Einführung in das verzögerte Rendern


Zunächst möchte ich ein Konzept wie " Verzögertes Rendern" einführen (nicht zu verwechseln mit " Verzögertes Schattieren" , da sich letzteres auf die Beleuchtung bezieht). Was ist die Essenz des verzögerten Renderns ? Fakt ist, dass alle Effekte (wie Beleuchtung, Global Shading, Reflections, DOF ) von der Geometrie getrennt werden können und diese Effekte als eine besondere Art der Nachbearbeitung realisieren.
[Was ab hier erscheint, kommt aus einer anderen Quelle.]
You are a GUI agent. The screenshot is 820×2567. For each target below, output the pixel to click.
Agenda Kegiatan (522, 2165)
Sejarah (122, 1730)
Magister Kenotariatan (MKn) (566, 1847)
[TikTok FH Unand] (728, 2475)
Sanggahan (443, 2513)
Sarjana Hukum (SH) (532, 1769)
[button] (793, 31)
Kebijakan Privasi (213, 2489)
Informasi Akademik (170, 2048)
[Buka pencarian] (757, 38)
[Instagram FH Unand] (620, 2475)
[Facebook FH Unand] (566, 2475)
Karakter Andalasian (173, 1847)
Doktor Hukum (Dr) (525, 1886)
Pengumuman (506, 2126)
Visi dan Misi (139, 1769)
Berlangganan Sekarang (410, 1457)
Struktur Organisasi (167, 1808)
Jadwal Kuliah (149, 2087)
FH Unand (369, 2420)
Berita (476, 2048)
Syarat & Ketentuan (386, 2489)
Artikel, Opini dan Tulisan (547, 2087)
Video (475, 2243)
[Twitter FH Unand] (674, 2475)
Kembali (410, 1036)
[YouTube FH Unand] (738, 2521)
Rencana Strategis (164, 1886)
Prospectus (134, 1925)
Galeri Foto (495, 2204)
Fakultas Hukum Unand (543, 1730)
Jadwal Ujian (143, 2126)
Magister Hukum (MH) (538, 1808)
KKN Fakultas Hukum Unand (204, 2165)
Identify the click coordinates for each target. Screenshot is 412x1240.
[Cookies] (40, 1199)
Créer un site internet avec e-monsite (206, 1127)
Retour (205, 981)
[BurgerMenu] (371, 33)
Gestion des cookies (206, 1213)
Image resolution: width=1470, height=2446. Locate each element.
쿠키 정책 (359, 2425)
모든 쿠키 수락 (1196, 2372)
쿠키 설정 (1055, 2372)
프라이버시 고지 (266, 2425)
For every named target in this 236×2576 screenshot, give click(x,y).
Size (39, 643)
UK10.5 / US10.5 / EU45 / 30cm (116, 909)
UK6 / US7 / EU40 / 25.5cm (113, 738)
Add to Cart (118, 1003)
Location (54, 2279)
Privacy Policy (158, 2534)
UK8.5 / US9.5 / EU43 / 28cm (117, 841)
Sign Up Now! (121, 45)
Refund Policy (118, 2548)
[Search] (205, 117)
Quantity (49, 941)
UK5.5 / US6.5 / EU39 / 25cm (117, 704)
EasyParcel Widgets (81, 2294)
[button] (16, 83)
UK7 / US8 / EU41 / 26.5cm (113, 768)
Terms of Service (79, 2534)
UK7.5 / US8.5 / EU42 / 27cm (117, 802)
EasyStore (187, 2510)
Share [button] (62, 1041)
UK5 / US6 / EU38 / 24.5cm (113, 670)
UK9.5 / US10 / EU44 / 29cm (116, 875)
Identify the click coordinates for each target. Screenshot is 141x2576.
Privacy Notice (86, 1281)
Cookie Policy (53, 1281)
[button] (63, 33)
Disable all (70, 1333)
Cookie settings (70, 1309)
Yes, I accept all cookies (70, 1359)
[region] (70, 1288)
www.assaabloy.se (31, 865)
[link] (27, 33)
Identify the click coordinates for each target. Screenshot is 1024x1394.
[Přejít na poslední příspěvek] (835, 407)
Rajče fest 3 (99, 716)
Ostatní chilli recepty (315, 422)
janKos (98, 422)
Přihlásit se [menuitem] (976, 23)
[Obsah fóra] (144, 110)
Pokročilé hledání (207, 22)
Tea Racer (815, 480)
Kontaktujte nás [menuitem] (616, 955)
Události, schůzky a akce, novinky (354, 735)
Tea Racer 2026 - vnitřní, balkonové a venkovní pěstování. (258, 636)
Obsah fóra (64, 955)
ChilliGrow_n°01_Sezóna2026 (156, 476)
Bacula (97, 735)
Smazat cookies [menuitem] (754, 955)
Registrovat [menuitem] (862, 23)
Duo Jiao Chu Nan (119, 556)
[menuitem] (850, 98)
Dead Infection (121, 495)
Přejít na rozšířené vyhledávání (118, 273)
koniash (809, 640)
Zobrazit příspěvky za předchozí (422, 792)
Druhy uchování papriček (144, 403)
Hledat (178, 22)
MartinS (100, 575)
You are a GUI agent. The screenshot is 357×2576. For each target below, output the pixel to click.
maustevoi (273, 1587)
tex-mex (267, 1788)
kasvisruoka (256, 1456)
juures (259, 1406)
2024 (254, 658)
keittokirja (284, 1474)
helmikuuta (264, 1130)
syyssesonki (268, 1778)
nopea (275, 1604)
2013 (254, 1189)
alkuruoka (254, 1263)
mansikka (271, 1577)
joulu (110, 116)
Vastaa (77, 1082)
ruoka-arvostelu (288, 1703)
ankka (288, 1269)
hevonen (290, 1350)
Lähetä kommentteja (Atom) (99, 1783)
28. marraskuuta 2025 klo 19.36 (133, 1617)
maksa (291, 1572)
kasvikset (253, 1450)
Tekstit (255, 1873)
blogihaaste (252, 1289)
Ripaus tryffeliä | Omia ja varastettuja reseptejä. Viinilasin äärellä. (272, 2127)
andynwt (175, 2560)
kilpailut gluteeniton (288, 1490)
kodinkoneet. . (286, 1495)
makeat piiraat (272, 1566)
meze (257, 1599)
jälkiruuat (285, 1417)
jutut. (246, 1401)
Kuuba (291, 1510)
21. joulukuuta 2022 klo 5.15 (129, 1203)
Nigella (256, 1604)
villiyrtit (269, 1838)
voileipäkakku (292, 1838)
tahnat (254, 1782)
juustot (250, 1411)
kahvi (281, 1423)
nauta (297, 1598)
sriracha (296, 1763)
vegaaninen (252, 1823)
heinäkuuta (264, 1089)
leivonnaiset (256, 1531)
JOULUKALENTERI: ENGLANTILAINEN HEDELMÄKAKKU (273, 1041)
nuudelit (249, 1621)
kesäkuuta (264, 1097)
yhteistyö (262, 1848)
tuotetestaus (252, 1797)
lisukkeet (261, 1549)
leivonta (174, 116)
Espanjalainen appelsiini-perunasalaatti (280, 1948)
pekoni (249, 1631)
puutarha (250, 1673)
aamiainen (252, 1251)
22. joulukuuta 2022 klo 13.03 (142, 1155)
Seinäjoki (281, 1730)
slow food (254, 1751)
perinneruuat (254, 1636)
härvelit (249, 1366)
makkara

Was braucht es zum Beispiel, um DOF ( Depth Of Field , Unschärfe über große Entfernungen) auf unsere Szene anzuwenden ? Haben Sie die Szene selbst ( Farbkarte ) und haben Sie Informationen über die Position des Texels (mit anderen Worten, wie viele Pixel von der Kamera entfernt sind). Weiter - alles ist einfach. Anwenden Blur auf die FarbkarteWobei der Unschärferadius von der Pixeltiefe abhängt (aus der Tiefenkarte ). Und wenn Sie sich das Ergebnis ansehen - je weiter das Objekt entfernt ist, desto unschärfer wird es. Was macht die Technik des verzögerten Renderns ? Sie erstellt den sogenannten GBuffer , der normalerweise drei Texturen enthält ( RenderTarget ):

  • Ordnen Sie die Farbe (Informationen über die diffuse Komponente oder eine Pixelfarbe)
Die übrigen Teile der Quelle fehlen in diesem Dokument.